**WORK TASK:**
Set out exactly, and only, the lines running from the one containing "This screenshot has width=1568, height=692." to the bottom of the listing below; pictures stay out.

= = = =

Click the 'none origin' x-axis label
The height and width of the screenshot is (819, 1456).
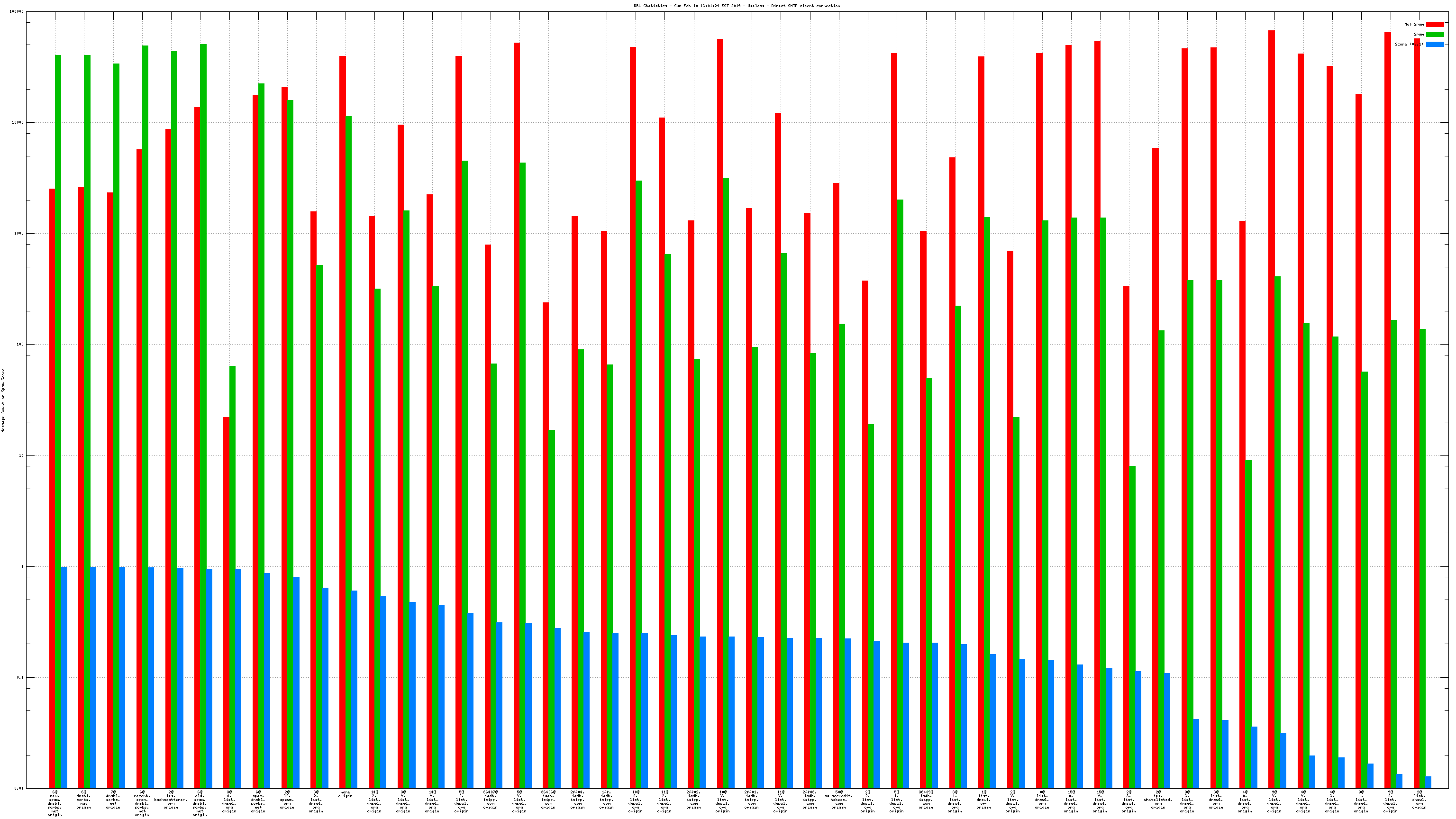[345, 794]
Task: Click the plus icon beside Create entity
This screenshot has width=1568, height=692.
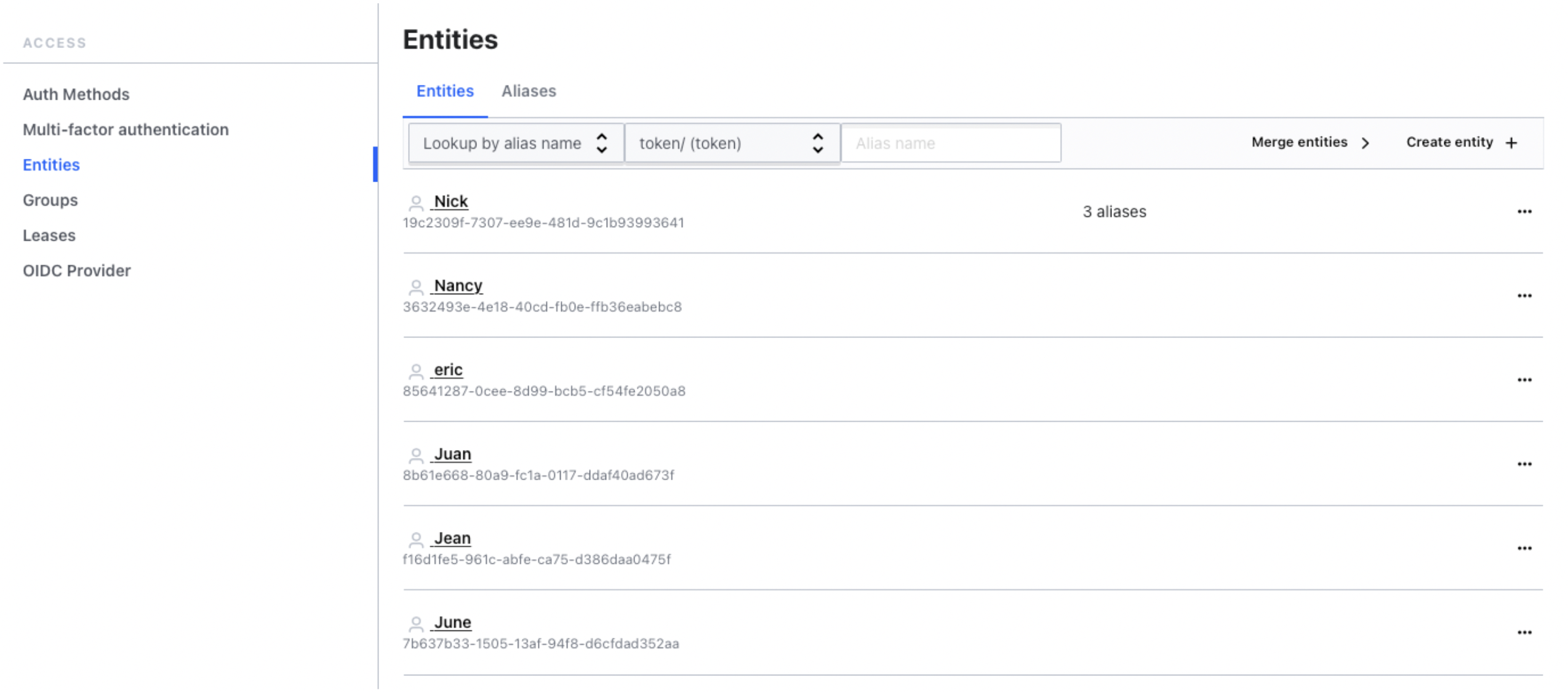Action: [1511, 143]
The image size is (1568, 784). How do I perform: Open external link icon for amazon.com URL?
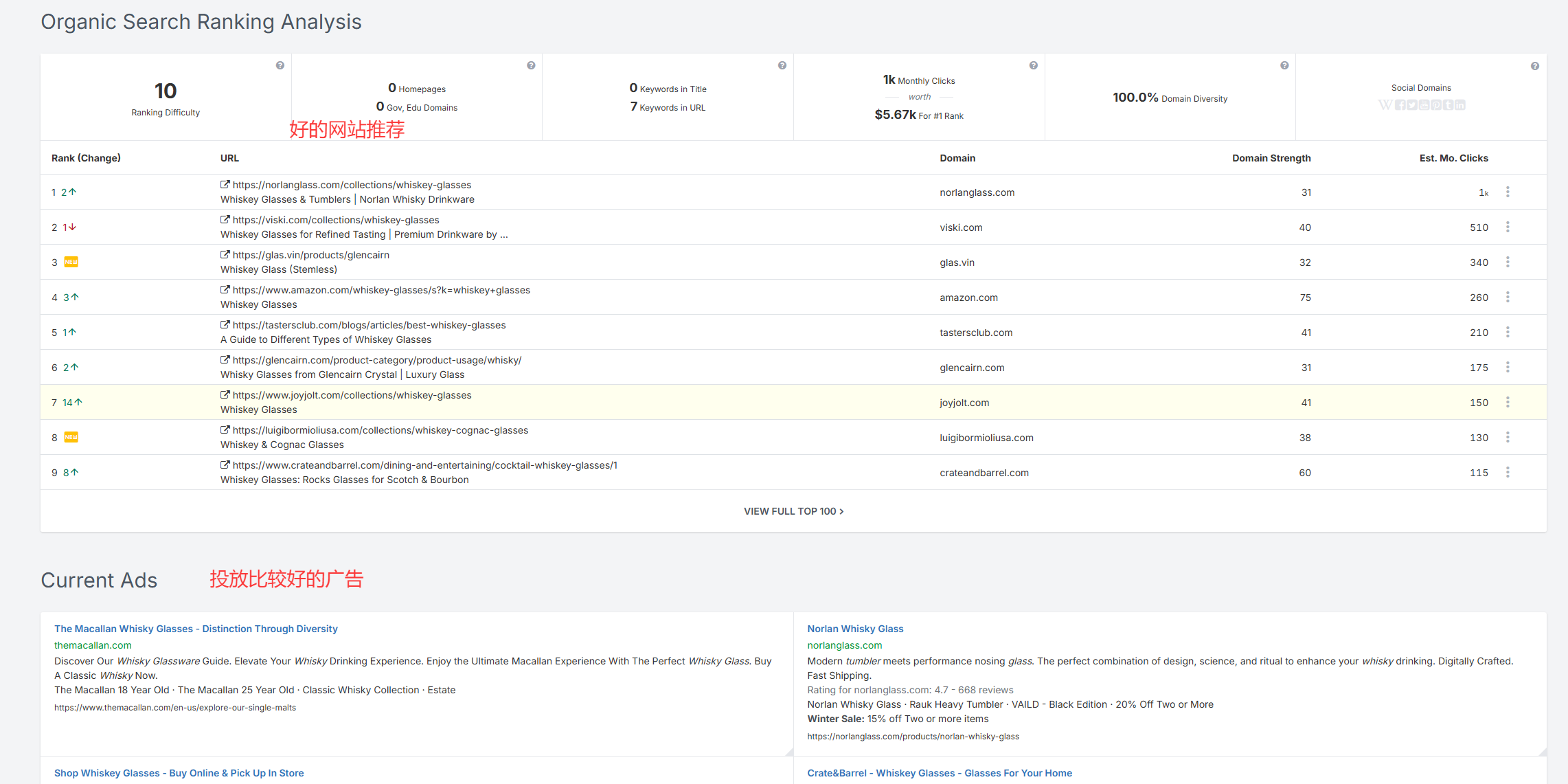(x=225, y=289)
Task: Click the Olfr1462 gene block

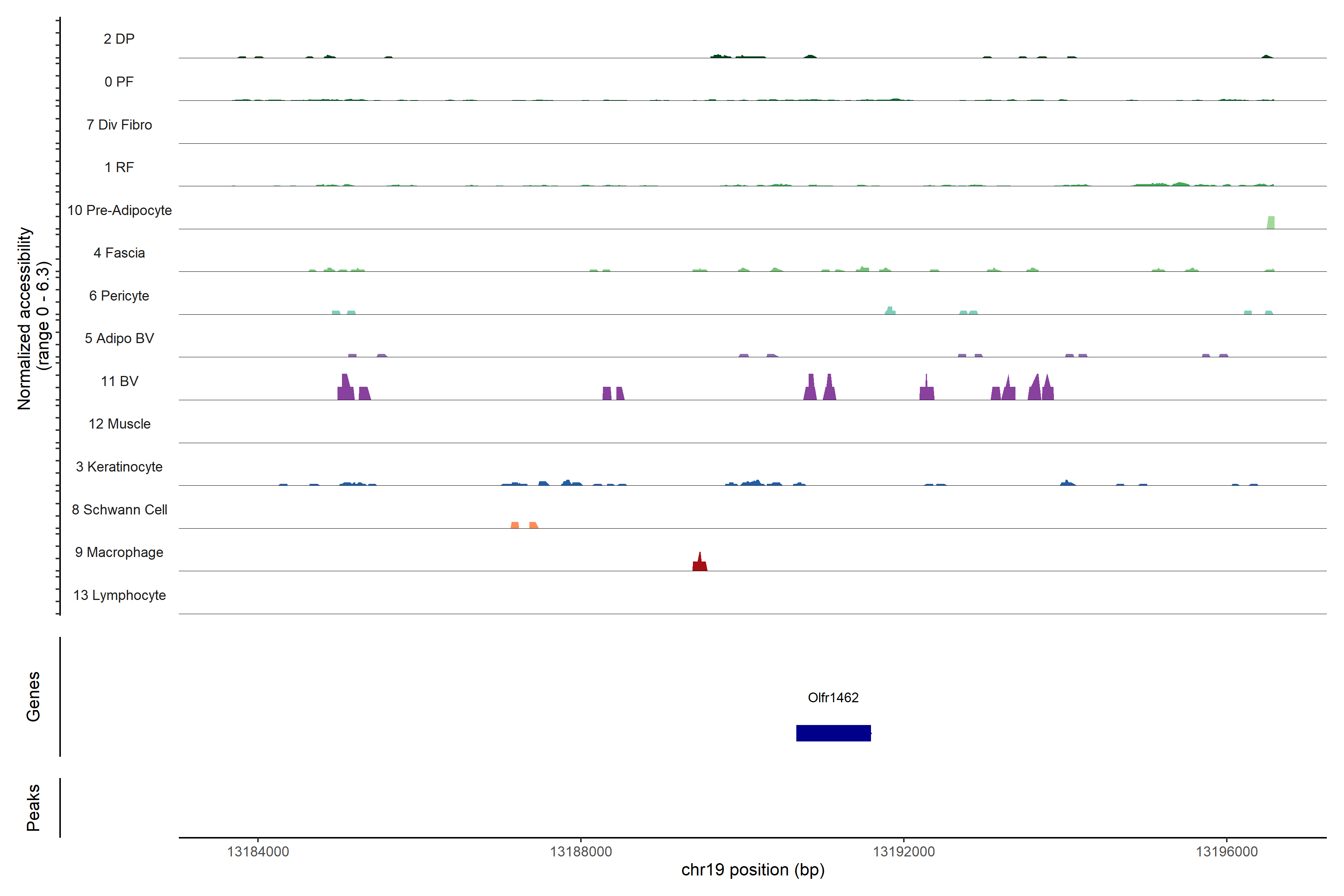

= = = =

**WRITTEN SOLUTION:**
This screenshot has width=1568, height=692.
Action: [1511, 143]
The image size is (1568, 784). How do I perform: Open external link icon for amazon.com URL?
(x=225, y=289)
Task: Click the Olfr1462 gene block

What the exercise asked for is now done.